▶ _Given entries_:
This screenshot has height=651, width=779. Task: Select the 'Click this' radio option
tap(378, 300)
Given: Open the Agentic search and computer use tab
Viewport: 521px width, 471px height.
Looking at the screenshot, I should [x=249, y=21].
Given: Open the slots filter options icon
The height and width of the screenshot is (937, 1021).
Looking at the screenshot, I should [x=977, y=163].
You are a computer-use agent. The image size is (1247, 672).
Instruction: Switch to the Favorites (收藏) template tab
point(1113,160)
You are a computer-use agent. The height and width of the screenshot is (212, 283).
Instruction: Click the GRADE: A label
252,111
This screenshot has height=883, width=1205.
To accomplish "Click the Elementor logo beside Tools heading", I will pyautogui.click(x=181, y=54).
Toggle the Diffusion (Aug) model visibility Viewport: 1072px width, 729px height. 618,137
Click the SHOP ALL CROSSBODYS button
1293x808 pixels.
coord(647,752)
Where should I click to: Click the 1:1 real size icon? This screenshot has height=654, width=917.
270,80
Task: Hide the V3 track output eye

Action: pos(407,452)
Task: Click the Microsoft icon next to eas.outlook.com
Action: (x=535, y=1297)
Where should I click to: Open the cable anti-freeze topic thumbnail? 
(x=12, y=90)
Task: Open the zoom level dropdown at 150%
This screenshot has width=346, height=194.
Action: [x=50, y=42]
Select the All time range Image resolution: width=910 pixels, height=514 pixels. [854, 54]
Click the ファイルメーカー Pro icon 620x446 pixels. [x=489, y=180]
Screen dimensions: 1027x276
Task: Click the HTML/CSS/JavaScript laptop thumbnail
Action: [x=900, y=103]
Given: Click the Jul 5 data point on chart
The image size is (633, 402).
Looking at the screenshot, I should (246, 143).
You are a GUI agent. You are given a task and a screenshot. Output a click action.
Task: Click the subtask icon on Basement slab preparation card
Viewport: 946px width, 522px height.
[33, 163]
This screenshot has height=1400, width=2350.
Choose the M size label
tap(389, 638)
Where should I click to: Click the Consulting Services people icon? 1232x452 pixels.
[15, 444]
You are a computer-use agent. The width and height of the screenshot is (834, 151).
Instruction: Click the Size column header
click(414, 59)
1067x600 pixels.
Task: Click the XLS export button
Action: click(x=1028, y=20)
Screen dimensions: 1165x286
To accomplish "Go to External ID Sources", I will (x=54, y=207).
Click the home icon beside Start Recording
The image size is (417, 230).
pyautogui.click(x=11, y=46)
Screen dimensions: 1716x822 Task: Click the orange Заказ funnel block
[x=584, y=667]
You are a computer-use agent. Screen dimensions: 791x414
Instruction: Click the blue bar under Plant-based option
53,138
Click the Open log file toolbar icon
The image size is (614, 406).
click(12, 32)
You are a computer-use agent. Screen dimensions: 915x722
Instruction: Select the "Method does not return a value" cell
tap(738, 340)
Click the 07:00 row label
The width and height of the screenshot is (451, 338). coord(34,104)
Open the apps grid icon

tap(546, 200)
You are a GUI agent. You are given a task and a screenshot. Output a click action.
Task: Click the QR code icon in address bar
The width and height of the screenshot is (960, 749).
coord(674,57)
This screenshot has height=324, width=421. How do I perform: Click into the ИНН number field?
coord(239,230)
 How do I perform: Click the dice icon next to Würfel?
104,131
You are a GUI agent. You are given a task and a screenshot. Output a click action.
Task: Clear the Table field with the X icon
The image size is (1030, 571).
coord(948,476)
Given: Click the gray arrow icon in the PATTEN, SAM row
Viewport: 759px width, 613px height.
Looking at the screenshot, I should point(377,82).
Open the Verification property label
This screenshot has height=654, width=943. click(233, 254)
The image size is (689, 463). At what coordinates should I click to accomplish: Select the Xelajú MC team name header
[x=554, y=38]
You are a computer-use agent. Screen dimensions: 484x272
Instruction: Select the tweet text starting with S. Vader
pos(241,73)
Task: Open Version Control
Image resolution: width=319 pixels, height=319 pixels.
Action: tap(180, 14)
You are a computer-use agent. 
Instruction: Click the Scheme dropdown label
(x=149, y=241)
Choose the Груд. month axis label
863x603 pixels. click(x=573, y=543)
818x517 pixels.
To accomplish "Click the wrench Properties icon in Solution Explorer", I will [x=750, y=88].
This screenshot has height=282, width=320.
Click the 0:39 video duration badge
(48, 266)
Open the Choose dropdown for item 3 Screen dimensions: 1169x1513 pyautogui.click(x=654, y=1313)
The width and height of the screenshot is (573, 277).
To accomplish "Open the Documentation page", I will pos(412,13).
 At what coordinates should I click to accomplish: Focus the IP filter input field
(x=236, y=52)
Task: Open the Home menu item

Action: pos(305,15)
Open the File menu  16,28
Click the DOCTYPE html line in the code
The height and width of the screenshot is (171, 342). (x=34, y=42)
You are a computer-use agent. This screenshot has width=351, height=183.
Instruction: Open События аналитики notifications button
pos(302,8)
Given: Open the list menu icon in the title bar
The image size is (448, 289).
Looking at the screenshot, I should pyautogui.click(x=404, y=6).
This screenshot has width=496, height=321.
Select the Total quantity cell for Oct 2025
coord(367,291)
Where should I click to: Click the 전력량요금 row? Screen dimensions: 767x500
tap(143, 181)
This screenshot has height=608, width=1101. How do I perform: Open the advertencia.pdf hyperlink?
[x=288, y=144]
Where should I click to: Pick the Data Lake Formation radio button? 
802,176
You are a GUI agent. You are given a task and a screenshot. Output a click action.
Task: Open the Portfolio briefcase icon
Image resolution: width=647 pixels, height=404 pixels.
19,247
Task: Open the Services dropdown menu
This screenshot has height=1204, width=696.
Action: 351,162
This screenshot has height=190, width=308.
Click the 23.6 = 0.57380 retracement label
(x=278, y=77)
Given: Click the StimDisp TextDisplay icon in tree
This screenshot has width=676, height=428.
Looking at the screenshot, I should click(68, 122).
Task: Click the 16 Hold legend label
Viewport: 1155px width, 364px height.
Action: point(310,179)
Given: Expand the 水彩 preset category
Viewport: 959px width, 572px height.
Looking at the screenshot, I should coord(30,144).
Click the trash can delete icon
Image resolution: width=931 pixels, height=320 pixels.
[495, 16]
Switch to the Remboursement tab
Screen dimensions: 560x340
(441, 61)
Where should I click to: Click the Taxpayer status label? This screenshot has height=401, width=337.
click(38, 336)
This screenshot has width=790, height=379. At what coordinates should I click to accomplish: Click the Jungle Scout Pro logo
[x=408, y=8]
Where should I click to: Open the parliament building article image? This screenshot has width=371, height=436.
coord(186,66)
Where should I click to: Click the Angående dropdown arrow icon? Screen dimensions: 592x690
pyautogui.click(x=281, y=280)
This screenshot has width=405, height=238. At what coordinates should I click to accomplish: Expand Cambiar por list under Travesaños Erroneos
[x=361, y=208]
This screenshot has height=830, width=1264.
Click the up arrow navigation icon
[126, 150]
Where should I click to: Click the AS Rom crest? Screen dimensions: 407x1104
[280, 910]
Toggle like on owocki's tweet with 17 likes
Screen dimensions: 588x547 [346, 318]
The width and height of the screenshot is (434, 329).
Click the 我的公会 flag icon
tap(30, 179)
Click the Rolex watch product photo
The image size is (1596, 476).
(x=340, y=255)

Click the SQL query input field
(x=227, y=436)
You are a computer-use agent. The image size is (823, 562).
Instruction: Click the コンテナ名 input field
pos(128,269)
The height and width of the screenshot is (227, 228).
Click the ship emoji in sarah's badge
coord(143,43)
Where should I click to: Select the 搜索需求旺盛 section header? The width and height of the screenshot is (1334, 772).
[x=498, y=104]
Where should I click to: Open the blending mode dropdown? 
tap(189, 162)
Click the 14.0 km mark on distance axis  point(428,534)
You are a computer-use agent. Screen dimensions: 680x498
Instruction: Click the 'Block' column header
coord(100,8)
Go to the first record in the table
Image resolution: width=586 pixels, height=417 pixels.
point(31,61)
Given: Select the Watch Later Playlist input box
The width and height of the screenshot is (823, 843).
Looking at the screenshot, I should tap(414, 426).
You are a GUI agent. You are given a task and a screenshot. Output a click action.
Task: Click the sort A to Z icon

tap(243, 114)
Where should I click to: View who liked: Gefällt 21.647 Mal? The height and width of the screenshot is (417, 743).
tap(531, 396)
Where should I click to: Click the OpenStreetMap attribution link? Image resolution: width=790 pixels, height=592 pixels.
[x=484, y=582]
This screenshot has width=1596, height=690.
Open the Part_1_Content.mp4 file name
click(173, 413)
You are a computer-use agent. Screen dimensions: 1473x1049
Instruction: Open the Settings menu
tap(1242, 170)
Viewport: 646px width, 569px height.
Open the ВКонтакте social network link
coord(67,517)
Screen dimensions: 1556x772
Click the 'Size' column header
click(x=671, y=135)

▶ _Instructions to follow_:
Output must consist only of the listing's lines from the first through the line with "Given: Open the slots filter options icon", reproduced word for word.

▶ _Answer box_:
This screenshot has height=651, width=779. Task: Select the 'Click this' radio option
tap(378, 300)
Given: Open the Agentic search and computer use tab
Viewport: 521px width, 471px height.
Looking at the screenshot, I should [x=249, y=21].
Given: Open the slots filter options icon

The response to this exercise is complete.